▶ **Data rows**
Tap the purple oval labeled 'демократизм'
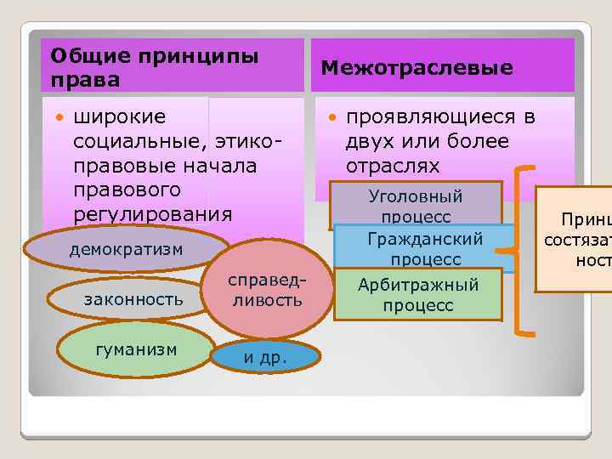click(x=126, y=248)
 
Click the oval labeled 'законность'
click(x=133, y=298)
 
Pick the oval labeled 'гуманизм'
click(x=136, y=348)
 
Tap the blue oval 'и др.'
click(x=265, y=357)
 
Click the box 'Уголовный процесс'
click(x=415, y=204)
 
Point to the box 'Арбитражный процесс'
click(x=417, y=295)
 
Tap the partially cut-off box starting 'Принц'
click(x=575, y=241)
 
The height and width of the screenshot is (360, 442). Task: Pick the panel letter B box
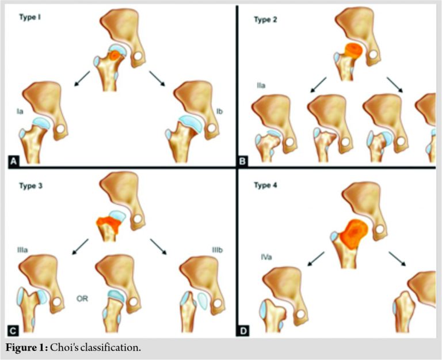[243, 161]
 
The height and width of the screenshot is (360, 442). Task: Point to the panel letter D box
[243, 331]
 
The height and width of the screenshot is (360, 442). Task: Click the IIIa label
[27, 249]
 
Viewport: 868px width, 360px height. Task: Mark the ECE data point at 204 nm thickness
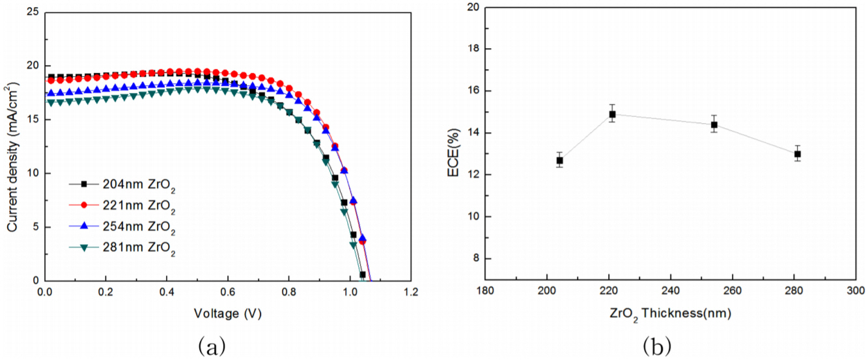tap(559, 160)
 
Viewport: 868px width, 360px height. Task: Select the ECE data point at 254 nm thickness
tap(714, 124)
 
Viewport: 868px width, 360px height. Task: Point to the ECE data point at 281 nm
tap(797, 154)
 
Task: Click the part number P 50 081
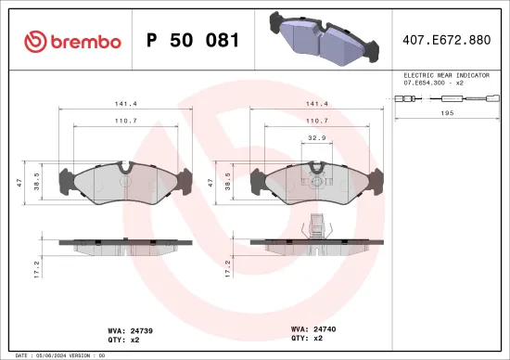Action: pyautogui.click(x=194, y=41)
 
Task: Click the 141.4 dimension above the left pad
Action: pyautogui.click(x=124, y=105)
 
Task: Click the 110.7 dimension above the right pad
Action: pyautogui.click(x=315, y=121)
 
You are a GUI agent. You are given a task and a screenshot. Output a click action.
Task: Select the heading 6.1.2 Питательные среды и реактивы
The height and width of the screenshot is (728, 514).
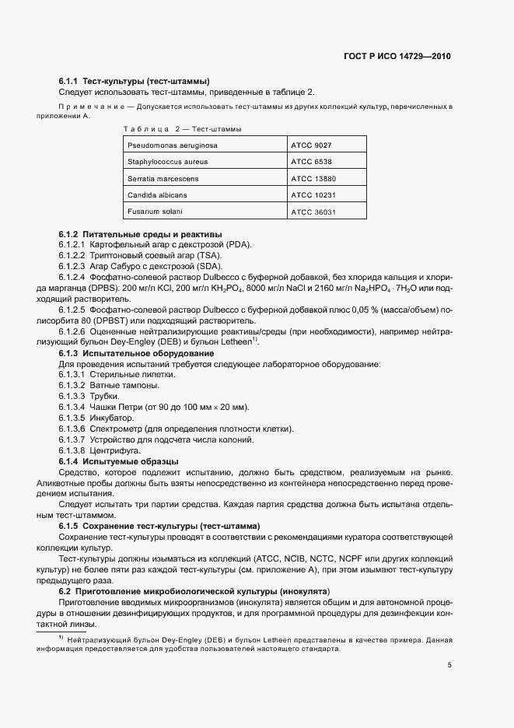[x=140, y=234]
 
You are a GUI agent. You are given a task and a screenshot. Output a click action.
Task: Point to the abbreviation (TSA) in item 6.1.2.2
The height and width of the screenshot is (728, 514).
[x=209, y=256]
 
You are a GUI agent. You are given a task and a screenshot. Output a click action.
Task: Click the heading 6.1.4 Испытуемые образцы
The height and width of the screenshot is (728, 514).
[x=119, y=461]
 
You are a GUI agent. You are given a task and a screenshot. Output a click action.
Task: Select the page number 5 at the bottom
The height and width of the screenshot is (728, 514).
[x=449, y=665]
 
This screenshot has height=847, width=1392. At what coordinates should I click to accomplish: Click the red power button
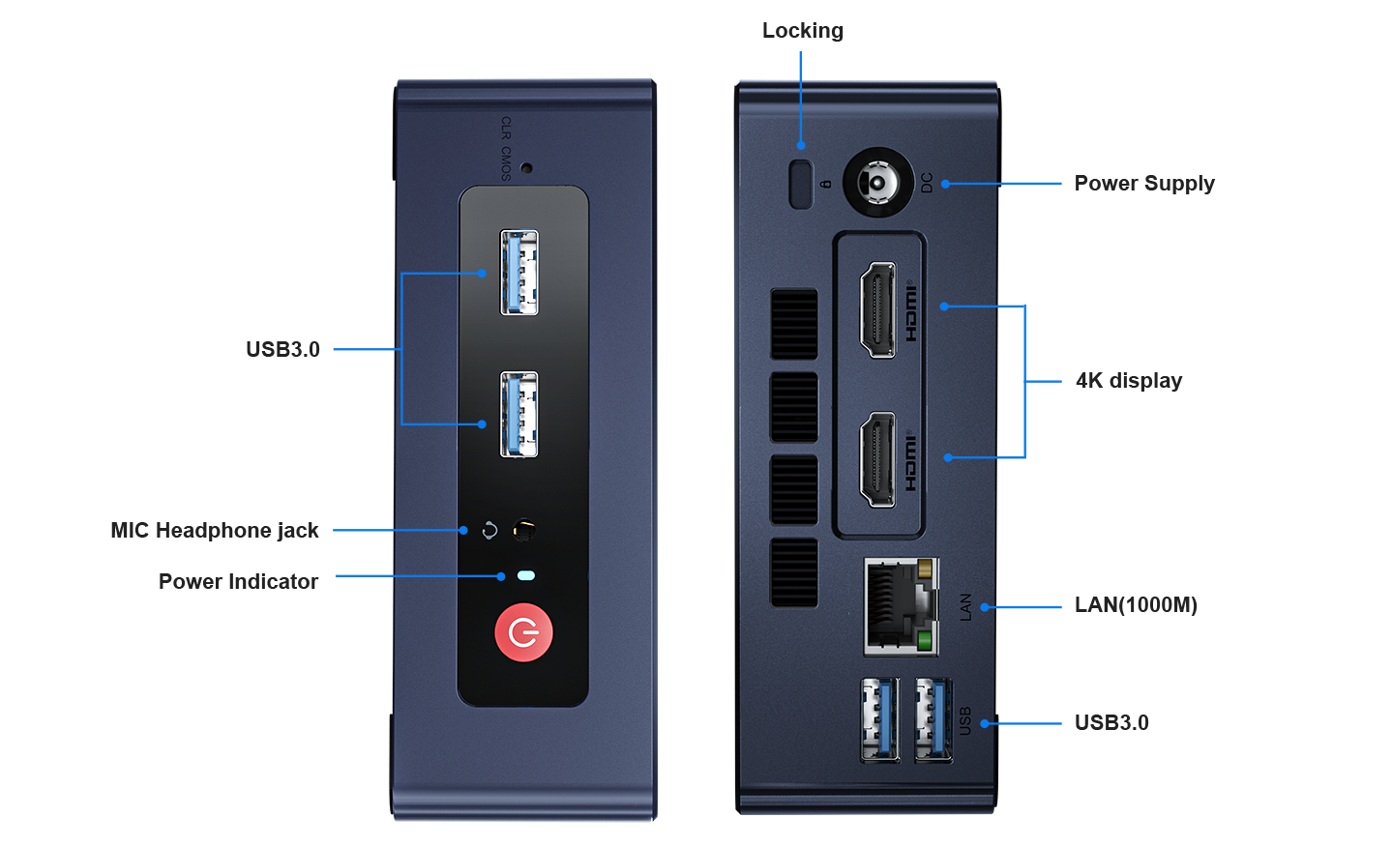pos(523,633)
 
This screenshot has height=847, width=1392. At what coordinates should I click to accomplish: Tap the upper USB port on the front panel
pos(518,272)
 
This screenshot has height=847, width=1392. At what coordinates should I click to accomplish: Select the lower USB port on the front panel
pos(518,414)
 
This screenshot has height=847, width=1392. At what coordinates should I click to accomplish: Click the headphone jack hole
pos(524,530)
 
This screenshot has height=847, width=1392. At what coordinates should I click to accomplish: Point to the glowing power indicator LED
pos(525,576)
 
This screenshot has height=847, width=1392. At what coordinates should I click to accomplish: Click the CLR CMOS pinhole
pos(526,167)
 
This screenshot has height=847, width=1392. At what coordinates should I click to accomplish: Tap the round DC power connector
pos(877,182)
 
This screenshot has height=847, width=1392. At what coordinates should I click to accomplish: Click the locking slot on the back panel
pos(800,184)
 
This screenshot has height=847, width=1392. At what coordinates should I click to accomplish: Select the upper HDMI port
pos(878,309)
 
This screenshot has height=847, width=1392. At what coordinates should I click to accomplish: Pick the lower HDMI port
pos(878,459)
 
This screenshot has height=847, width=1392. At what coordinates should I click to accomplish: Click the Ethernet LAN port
pos(900,606)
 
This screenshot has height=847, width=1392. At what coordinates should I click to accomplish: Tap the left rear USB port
pos(879,719)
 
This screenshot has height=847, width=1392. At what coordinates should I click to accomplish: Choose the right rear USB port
pos(933,719)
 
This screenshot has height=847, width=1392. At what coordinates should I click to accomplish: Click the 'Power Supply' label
pos(1144,183)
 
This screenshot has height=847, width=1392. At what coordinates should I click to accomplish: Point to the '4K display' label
pos(1128,381)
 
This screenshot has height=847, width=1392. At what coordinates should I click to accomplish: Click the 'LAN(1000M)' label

▶ **To be done**
Please count the lines in the entries above that contain the string "letter", treating uppercase and lowercase as different, and reply with the number only.

▶ **Solution to this problem**
2